The Corvallis City Council on Monday night unanimously rejected appeals by neighbors of a planned housing development in northwest Corvallis.
The 8-0 vote at the downtown fire station upheld a 6-1 decision Aug. 16 by the city’s Planning Commission to approve the 274-lot Ponderosa Ridge project, which is planned for 85 acres south of Ponderosa Avenue and northwest of Walnut Boulevard.
Neighbors who appealed the Planning Commission vote can choose to take the issue to the state Land Use Board of Appeals once formal findings in the case are acted upon by the council at its Dec. 4 meeting.
Key concerns of the neighbors were:
• Traffic and safety issues generated by the development in the Skyline West neighborhood.
• Where some of the 66 townhomes in the project should be located.
• Whether a bridge should be built over Lamprey Creek in the middle of the project’s open space.
• Light pollution.
• Whether the city used the correct criteria when analyzing the developer’s application.
The only topic that generated much traction with the council was the traffic issue. Councilors held a lengthy discussion on the practicality of adding signs that would say “local access only” or “no through traffic” on Ponderosa to deter motorists from using Skyline West streets as an alternate route to get to Walnut.
Concerns were raised during the council deliberations as to whether such signs would be enforceable — and whether it made good sense for the Corvallis Police Department to use its patrol time write citations for such actions.
Eventually councilors adopted an amendment that accepted the suggestion of the developers, The Holt Group of Vancouver, Washington.
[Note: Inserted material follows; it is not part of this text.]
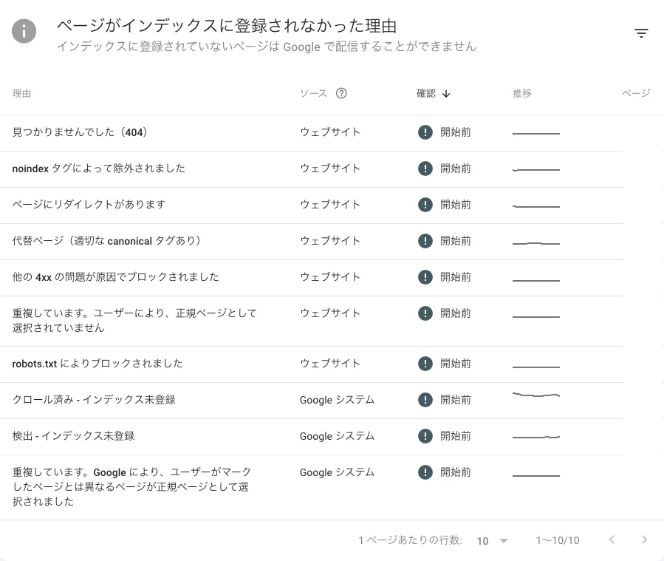Click the exclamation icon on the 検出 row

(x=425, y=436)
The developers offered to provide safety striping on Ponderosa, a stop sign where Northwest Royal Oaks Drive will meet the extended Northwest Fair Oaks Drive and signs that encourage motorists to “share the road.”
Councilors Penny York (Ward 1), Hyatt Lytle (Ward 3), Barbara Bull (Ward 4), Charlyn Ellis (Ward 5), Nancy Wyse (Ward 6), Bill Glassmire (Ward 7), Mark Page (Ward 8) and Hal Brauner (Ward 9) voted to deny the appeal. Roen Hogg of Ward 2, who was not present for the Oct. 2 public hearing, did not participate in the deliberations.
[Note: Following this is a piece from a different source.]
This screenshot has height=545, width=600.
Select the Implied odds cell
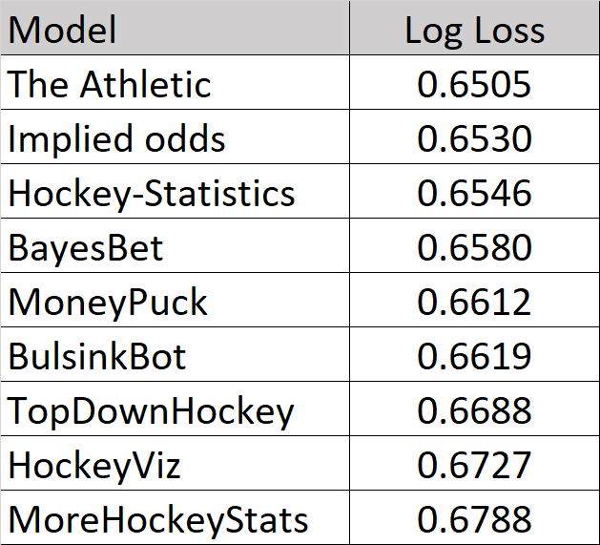[x=176, y=138]
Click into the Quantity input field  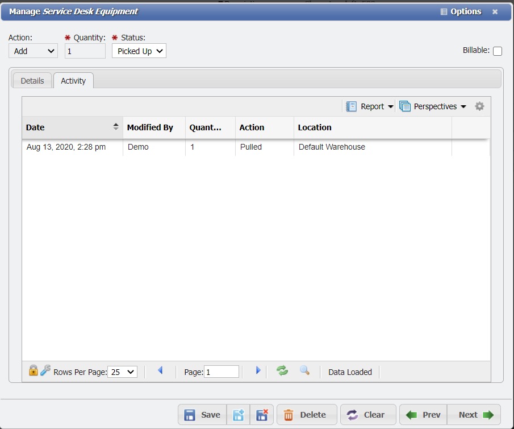[85, 51]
“The Planning Commission did a good job on this one,” York said, “and we need to give the message that if a project follows the rules, we’re going to move forward and increase the housing in this city.”
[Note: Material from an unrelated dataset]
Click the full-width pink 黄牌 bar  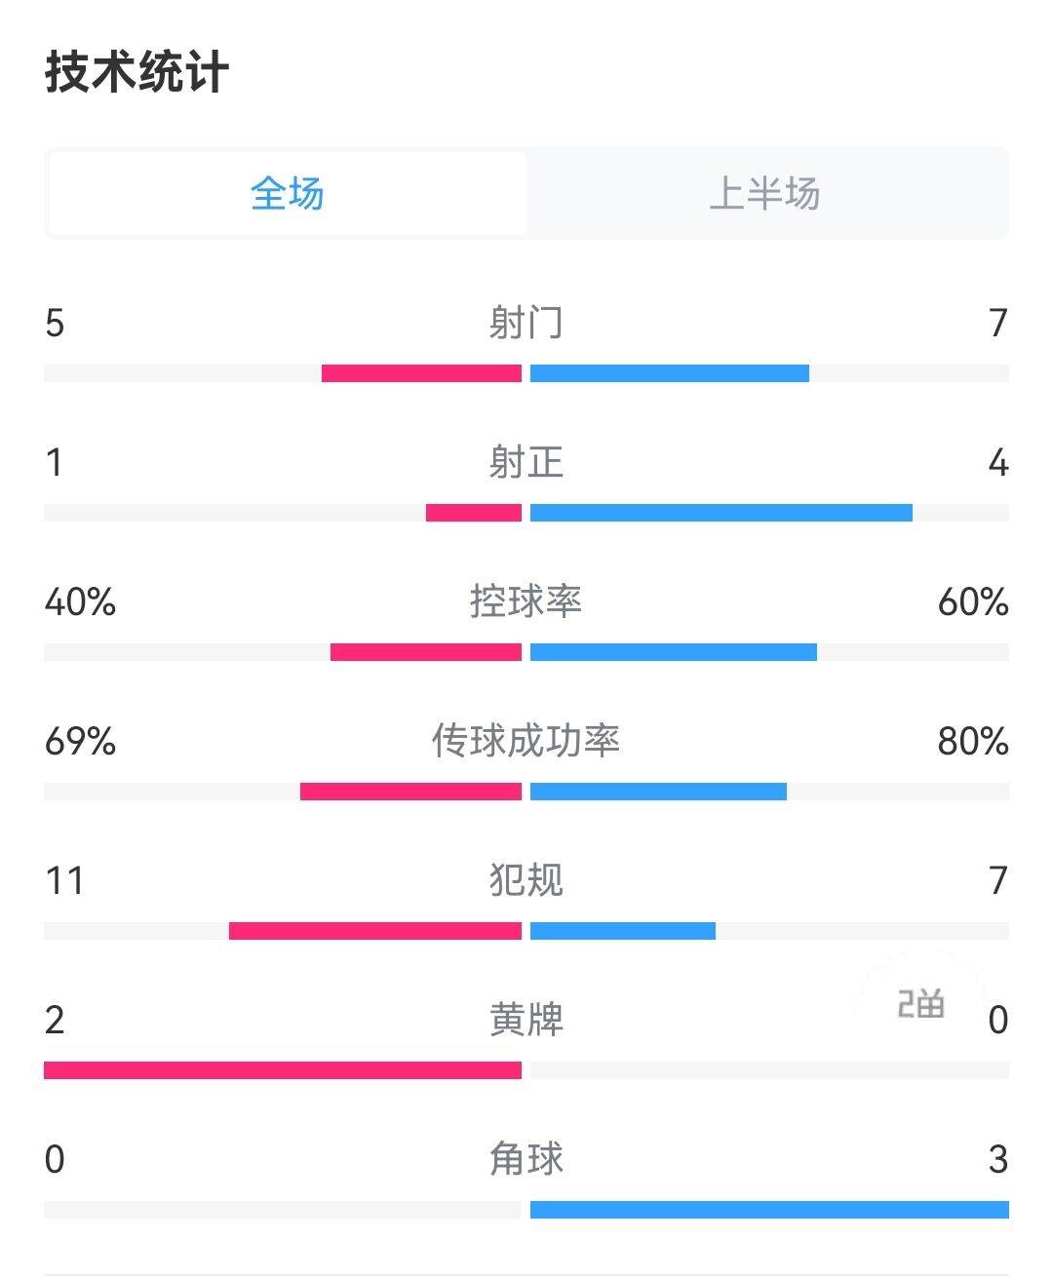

Bull addressed the criteria issue: The application was considered using the mid-1990s land development code because that was when the original conceptual development plan for the property, then known as Suncrest, was approved.
“I agree with many of the arguments (of opponents), but the rules govern here,” she said. “It is awkward that we are using old code, but this is the only reasonable interpretation of the rules.”
Glassmire, meanwhile, had concerns that went beyond the age of the code.
“I am disturbed that the language in the land development code is so hard to read,” he said. “It bothers me that ordinary people like me can’t get at it and understand it.”
The Ponderosa Ridge project, a continuation under new ownership of the earlier two-phased 96-lot Suncrest development to the east, will add a mix of single-family detached homes and duplexes on a swath of land that straddles the multiuse path that runs from Martin Luther King Jr. Park to Northwest Ponderosa Avenue. The 274 lots is a 47 percent reduction from the 516 approved under the earlier conceptual development plan.
Northwest Ponderosa Avenue will be upgraded, and Northwest Fair Oaks Drive will be extended into Skyline West, giving residents of that neighborhood another exit route in case of fire. A total of 33 acres will remain open space, and the path will not be affected.